● **To do**
In the entries below, find the line with "Viewport: 1092px width, 1096px height." and print exactly every line from there up to and including the line with "Task: Focus the 域名数量 number input field", with no other lines.

(Stored items)
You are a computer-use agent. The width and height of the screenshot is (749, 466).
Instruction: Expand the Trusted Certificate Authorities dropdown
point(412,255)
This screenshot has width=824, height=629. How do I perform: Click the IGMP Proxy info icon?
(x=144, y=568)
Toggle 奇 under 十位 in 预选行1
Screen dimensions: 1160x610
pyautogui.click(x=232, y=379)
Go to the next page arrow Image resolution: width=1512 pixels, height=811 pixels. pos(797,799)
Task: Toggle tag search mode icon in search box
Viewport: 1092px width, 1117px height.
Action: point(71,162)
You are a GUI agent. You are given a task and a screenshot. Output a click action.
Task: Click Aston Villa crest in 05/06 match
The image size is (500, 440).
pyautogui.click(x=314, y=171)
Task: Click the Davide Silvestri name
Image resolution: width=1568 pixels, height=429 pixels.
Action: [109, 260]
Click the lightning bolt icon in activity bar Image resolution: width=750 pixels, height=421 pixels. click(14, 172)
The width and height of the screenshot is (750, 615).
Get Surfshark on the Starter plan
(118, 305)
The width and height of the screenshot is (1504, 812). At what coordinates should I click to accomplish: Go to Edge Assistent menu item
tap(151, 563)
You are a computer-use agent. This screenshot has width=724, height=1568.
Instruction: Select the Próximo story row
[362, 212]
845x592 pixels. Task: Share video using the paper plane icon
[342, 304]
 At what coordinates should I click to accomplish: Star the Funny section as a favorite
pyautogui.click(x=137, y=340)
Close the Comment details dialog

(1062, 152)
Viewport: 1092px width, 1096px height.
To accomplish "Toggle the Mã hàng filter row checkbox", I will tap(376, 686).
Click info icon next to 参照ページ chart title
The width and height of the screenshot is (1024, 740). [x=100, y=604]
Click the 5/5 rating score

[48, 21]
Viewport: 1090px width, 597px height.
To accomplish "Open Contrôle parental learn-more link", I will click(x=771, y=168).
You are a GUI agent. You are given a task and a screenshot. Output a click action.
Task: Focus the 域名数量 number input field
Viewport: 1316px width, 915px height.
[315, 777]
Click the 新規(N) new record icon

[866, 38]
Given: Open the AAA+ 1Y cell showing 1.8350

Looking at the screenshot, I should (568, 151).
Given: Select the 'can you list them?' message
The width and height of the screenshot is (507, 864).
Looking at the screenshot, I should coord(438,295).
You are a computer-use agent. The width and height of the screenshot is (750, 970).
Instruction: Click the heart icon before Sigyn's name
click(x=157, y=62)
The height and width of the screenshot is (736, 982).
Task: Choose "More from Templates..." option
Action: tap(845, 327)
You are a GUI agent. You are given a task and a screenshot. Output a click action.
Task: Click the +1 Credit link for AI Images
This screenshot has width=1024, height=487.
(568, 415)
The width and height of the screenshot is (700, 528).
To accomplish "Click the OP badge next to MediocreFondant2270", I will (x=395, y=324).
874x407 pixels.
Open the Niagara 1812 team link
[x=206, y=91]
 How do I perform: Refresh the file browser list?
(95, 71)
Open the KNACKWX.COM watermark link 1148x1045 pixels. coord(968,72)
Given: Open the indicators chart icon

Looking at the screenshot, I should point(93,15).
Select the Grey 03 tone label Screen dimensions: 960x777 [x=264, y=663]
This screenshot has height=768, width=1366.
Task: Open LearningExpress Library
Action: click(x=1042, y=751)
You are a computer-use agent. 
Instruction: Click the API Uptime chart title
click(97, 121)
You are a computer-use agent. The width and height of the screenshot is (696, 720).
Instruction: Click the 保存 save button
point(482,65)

● **Solution**
Viewport: 1092px width, 1096px height.
To accomplish "Toggle the Mã hàng filter row checkbox", I will tap(376, 686).
Click info icon next to 参照ページ chart title
The width and height of the screenshot is (1024, 740). [x=100, y=604]
Click the 5/5 rating score

[48, 21]
Viewport: 1090px width, 597px height.
To accomplish "Open Contrôle parental learn-more link", I will click(x=771, y=168).
You are a GUI agent. You are given a task and a screenshot. Output a click action.
Task: Focus the 域名数量 number input field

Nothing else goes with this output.